Unstated in Friday’s decision is any mention of the future of Roe. However, even though none of the words in the opinion say anything about it, it’s clear that Roe and the right to abortion are not long for this world. If a majority of Justices on the Court thought abortion was a protected fundamental right, they would not have so drastically abdicated federal court responsibility for protecting that fundamental right. Put differently, if this were a case about guns or Christianity, a right the conservative Justices care deeply about, would any reasonable person think the Justices would have allowed S.B. 8 to continue?

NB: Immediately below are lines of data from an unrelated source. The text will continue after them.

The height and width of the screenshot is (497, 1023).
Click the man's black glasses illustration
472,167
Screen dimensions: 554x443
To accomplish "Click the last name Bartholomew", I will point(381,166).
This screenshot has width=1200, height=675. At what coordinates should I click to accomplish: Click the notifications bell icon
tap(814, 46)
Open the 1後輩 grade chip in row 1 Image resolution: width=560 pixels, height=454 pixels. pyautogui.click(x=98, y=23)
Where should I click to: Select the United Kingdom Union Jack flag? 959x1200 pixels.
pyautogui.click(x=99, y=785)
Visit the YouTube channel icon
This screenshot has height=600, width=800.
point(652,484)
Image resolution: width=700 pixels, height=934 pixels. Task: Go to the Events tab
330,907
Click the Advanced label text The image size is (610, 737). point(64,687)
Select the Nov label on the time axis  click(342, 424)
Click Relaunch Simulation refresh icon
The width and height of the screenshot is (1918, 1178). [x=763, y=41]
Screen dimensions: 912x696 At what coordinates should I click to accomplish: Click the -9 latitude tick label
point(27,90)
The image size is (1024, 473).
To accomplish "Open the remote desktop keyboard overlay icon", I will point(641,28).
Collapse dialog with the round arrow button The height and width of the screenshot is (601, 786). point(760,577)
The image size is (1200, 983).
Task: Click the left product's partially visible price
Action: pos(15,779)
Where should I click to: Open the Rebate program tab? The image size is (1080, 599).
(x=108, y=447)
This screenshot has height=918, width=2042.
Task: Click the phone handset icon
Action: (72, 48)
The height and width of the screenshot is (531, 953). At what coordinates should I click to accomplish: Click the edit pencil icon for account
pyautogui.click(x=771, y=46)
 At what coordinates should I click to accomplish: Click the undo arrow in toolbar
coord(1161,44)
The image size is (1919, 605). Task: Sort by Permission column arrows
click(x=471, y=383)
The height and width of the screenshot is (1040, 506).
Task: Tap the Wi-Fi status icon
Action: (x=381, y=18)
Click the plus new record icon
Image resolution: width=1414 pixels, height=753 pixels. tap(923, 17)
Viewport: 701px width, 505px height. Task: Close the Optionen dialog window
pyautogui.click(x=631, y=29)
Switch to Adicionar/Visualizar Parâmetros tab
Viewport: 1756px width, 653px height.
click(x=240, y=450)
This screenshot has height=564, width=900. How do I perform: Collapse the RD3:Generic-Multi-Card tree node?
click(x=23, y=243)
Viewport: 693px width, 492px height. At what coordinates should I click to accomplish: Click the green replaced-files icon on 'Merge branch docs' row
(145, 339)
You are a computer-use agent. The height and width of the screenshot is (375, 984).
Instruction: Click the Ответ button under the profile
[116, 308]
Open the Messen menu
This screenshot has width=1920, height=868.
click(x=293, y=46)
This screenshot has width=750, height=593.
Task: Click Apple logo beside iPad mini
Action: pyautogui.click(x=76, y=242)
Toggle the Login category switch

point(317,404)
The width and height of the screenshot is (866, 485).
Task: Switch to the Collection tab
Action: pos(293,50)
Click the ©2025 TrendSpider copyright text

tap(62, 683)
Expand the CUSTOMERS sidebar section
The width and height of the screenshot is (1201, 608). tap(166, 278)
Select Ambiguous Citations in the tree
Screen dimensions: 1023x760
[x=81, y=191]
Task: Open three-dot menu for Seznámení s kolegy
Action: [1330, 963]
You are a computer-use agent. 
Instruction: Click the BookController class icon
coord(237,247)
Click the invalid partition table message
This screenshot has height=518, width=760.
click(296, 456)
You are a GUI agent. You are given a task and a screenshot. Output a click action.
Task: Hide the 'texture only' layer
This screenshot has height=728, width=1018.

Third, the Court has given the green light to more S.B. 8-type laws, touching on abortion and any other constitutional rights. By dismissing all defendants except the licensing officials, the Court has said that an S.B. 8-style law that removes all public officials from enforcement would completely escape constitutional review in federal court. Texas can now amend S.B. 8 to remove the licensing officials from being involved and the case would dissolve. And other states now have instructions on how to write their laws to avoid federal court review completely — just leave out all official enforcement. This could have major ramifications for not only abortion rights, but all other constitutional rights, both those supported by liberals and those supported by conservatives. State courts would have the power to review these laws (as a Texas court did yesterday with S.B. 8, calling it into question but not stopping it and leaving the case ripe for a quick appeal), but federal courts, historically the courts that protected federal constitutional rights, would be boxed out.
In dissent, Justice Sonia Sotomayor sounded the alarm about how dire Friday’s decision is. Her words in full are worth reading:
“In its finest moments, this Court has ensured that constitutional rights ‘can neither be nullified openly and directly by state legislators or state executive or judicial officers, nor nullified indirectly by them through evasive schemes . . . whether attempted ‘ingeniously or ingenuously.’ Today’s fractured Court evinces no such courage. While the Court properly holds that this suit may proceed against the licensing officials, it errs gravely in foreclosing relief against state-court officials and the state attorney general. By so doing, the Court leaves all manner of constitutional rights more vulnerable than ever before, to the great detriment of our Constitution and our Republic.”
This is no exaggeration. Friday’s ruling is a direct threat to abortion rights, and lays the groundwork for an obliteration of almost all constitutional rights in the future.